Até a última segunda-feira, dia 13, o cronograma logístico já havia garantido o envio de mais de 254 mil tubetes da nova insulina a 16 estados brasileiros. O lote inicial foi acompanhado pela entrega de 52.350 canetas reutilizáveis, dispositivos que facilitam a aplicação exata do hormônio. A previsão do cronograma de distribuição é de que todas as unidades federativas tenham o medicamento disponível em suas prateleiras até o encerramento do mês de julho.
A mudança de protocolo não é apenas burocrática; ela altera diretamente a qualidade de vida de quem depende do tratamento. Enquanto os esquemas terapêuticos tradicionais com a insulina NPH costumam exigir até três aplicações ao longo do dia, a glargina se destaca pela estabilidade. Na maior parte dos casos clínicos, basta uma única dose diária para manter o organismo regulado. Essa estabilidade reduz de forma significativa os picos e quedas bruscas nas taxas de açúcar no sangue, diminuindo o risco de episódios graves de hipoglicemia — um dos maiores temores de quem convive com o diabetes.
Como obter o novo medicamento
Para migrar de tratamento, os pacientes ou seus responsáveis legais precisam seguir um fluxo que começa na Unidade Básica de Saúde mais próxima da residência. É preciso apresentar uma receita médica válida, devidamente carimbada e assinada por um profissional de saúde. No caso do público infanto-juvenil, pais, tutores ou cuidadores estão autorizados a fazer a solicitação de troca de medicação em nome do menor.

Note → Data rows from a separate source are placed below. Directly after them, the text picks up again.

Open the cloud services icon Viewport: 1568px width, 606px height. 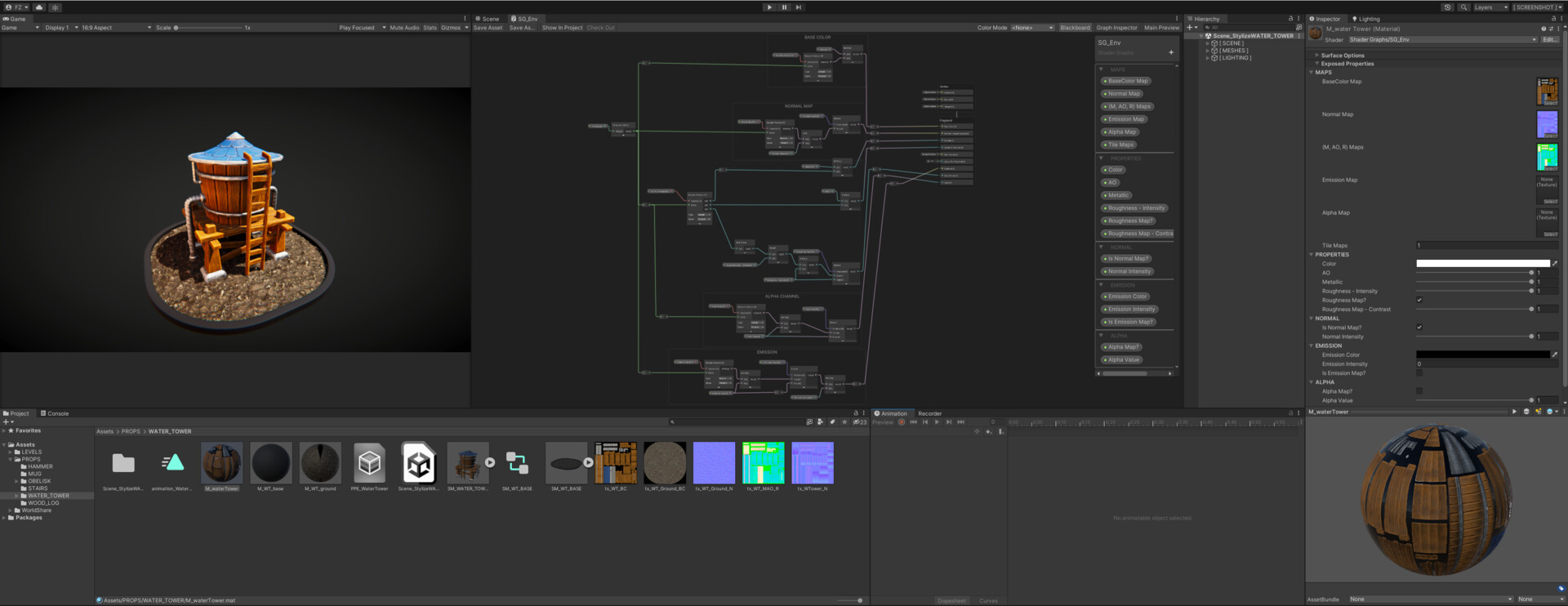click(x=38, y=7)
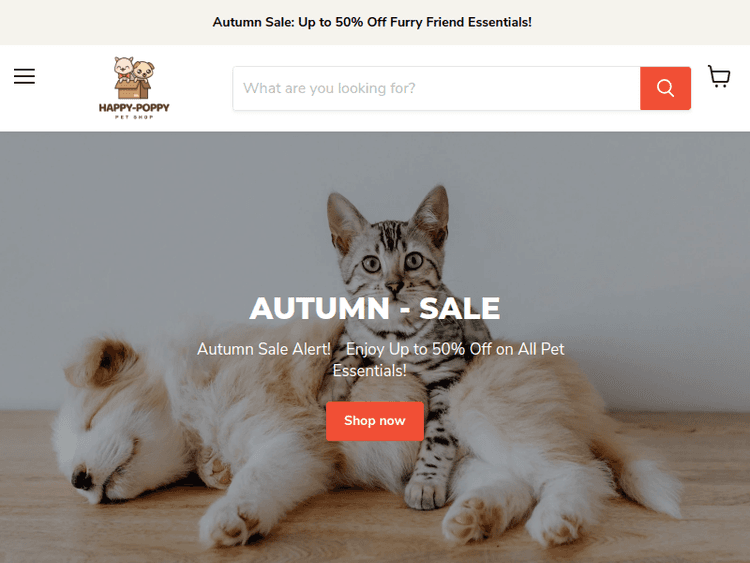Click the HAPPY-POPPY logo text
This screenshot has height=563, width=750.
click(x=134, y=108)
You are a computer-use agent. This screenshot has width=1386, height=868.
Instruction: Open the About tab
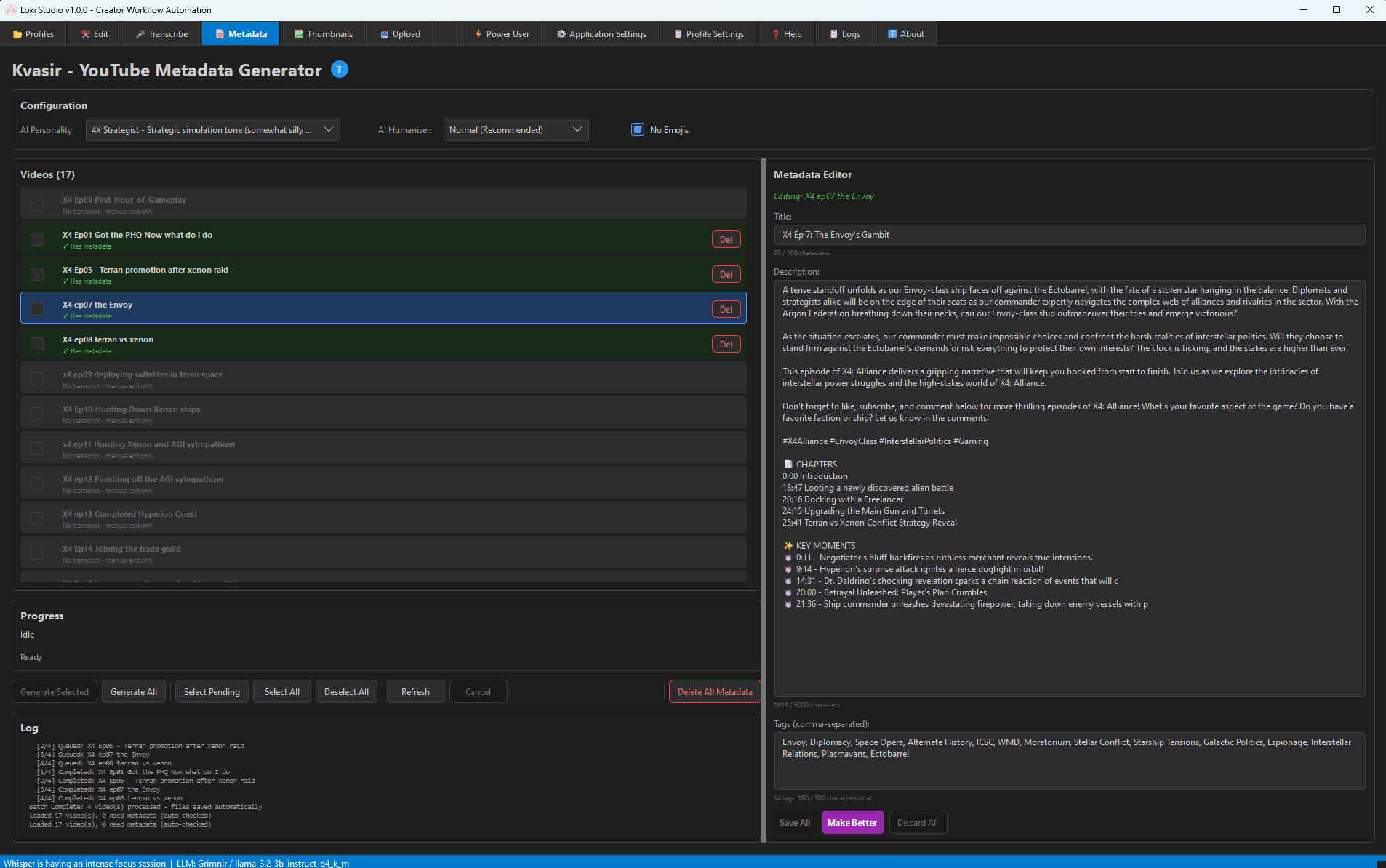[x=905, y=34]
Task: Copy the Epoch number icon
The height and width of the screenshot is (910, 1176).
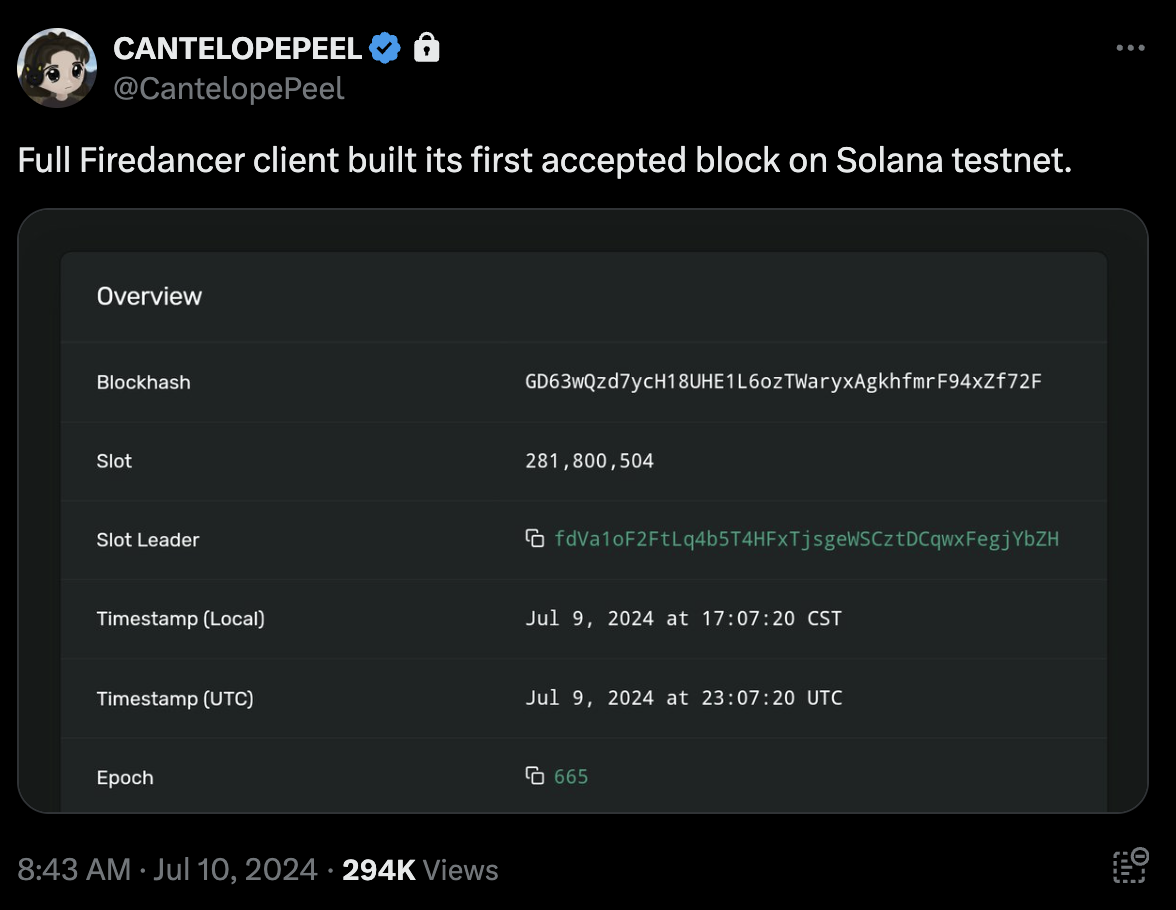Action: click(535, 776)
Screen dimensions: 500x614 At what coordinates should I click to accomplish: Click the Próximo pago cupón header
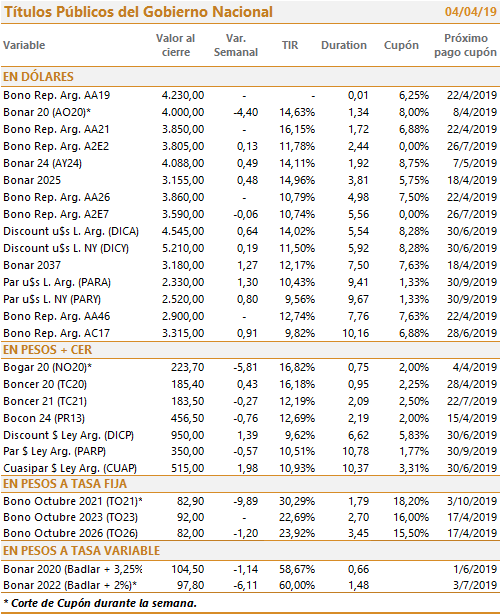(x=466, y=45)
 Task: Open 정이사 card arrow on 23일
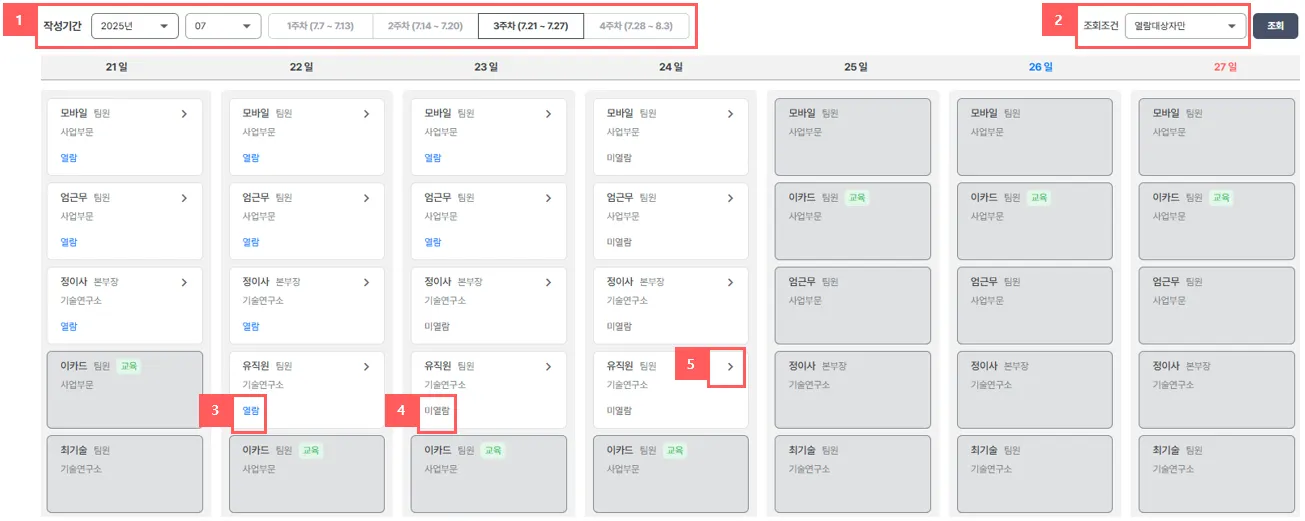[549, 283]
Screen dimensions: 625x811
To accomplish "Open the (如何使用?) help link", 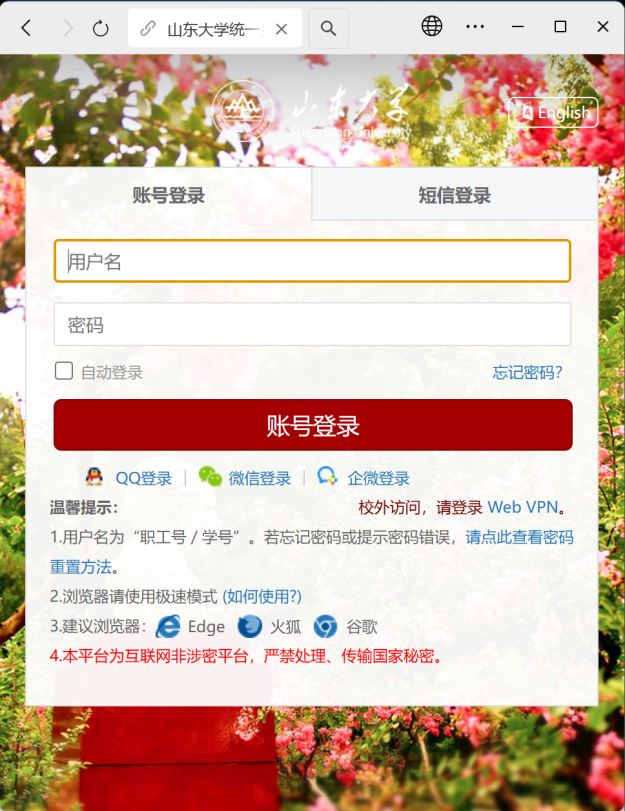I will click(x=262, y=596).
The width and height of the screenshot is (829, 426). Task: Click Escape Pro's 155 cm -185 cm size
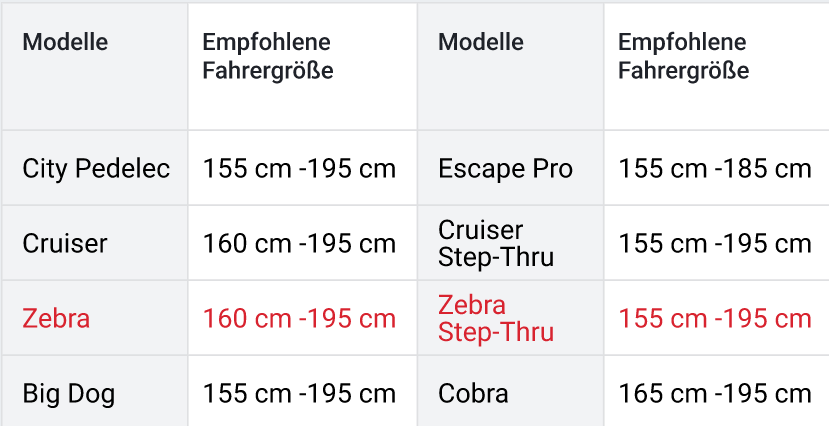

O acolhimento nos postos de saúde será conduzido por equipes multiprofissionais. Esses especialistas têm a função de avaliar detalhadamente o quadro de cada indivíduo para confirmar a indicação clínica e orientar sobre a transição segura entre os tipos de insulina. Ao ter o pedido aprovado, o paciente recebe não apenas o medicamento, mas também a caneta aplicadora reutilizável, que possui vida útil estimada em três anos, acompanhada das agulhas descartáveis necessárias para as aplicações rotineiras.